ORA DI PUNTA/ L’Egitto, il Papa e il caso Regeni

di GIOVANNI PEREZ – Un disperato grido di aiuto è stato lanciato a Papa Francesco, in vista del suo viaggio al Cairo, dai genitori di Giulio Regeni, il giovane studioso assassinato oltre un anno fa al Cairo. Come si sapeva sin dall’inizio, a torturare selvaggiamente e poi uccidere il giovane sono stati gli uomini dei servizi segreti di el-Sisi, ma la loro identità è sempre rimasta segreta.  A proteggerli è il timore dei governanti egiziani, infatti, che vengano fatti in nomi dei generali e dei rappresentanti del governo invischiati non solo in quella morte ma anche in centinaia di altri assassinii di Stato.
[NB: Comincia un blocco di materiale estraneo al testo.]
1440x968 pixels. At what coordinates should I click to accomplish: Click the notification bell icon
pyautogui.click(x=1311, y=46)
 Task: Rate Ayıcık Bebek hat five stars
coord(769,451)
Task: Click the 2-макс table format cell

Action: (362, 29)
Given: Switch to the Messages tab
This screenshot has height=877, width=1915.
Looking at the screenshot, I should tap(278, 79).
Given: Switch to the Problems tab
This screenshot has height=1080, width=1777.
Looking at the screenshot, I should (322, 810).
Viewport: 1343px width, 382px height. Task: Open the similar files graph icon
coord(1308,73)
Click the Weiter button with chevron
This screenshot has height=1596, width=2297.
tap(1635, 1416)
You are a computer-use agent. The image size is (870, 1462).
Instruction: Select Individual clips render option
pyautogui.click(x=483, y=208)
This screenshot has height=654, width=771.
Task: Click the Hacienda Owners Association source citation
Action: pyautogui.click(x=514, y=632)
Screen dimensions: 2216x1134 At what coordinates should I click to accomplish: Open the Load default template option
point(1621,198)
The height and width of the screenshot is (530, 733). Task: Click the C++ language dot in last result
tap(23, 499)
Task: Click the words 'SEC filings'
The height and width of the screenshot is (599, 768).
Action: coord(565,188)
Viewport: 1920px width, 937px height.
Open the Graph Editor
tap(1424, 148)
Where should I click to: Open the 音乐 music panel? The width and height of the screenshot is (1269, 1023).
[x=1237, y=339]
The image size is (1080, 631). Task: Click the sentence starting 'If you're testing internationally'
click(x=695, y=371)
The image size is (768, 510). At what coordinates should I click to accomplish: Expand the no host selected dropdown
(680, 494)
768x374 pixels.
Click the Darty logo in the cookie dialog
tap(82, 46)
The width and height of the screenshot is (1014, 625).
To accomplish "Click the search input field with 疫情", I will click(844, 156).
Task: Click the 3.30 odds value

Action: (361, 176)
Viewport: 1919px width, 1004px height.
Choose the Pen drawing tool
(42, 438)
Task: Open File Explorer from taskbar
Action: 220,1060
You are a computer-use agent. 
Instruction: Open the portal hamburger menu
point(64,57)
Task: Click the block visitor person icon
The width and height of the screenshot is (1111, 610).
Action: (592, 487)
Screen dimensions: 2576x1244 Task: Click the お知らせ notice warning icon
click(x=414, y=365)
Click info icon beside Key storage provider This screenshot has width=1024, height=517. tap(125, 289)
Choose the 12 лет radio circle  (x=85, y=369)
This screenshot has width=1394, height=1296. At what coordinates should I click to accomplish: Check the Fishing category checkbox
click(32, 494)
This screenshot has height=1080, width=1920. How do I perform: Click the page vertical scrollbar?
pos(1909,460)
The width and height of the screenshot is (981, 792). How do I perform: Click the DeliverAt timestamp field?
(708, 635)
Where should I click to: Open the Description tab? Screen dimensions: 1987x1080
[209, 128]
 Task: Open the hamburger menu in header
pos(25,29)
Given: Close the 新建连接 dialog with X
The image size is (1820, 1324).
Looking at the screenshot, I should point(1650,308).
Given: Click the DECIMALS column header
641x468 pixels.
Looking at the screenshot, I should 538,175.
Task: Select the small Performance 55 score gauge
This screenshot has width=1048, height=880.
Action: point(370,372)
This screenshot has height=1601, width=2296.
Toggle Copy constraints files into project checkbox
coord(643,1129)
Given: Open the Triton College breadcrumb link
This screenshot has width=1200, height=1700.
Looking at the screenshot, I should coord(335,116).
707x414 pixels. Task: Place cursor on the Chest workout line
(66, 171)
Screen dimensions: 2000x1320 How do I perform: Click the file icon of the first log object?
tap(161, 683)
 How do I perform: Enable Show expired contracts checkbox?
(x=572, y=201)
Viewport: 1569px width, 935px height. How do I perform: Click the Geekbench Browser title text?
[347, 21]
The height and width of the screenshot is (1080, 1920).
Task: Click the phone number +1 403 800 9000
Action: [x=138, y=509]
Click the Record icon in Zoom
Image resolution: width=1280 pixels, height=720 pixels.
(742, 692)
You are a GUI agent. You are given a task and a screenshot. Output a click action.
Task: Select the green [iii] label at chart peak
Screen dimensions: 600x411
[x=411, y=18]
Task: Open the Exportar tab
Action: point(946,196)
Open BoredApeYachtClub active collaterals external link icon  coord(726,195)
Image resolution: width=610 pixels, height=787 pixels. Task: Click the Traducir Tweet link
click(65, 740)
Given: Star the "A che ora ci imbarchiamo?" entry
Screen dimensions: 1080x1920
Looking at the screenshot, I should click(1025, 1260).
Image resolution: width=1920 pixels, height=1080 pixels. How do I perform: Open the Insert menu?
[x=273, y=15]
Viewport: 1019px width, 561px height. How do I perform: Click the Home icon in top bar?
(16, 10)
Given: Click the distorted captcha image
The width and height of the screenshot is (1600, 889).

Renzi, come capo del governo, sotto la pressione dell’opinione pubblica, aveva mostrato di interessarsi del caso ritirando, per un paio di mesi, l’ambasciatore italiano al Cairo; ma poi, zitto-zitto, lo aveva sostituito. Forse sperava, assieme al suo collega el-Sisi, che le acque si calmassero e che quei rompiscatole di giornalisti  si dimenticassero del “caso” e, ancora, che i genitori di Giulio si dessero finalmente pace. A lui ed ai suoi compagni, in attesa di ritornare al governo, quello che realmente  interessava era mantenere  buoni rapporti con l’Egitto per via del giacimento di metano scopeto dall’Eni al largo delle sue coste, e di continuare a  fare affari con gli egiziani da parte di altre grosse ditte italiane. Adesso un ulteriore grattacapo:  i genitori di Giulio Regeni non si sono ancora dati per vinti, chiedendo aiuto al Papa. Ma, avrà pensato el-Sisi, il Papa non ha divisioni corazzate e i capi religiosi egiziani sono suoi fedeli servitori.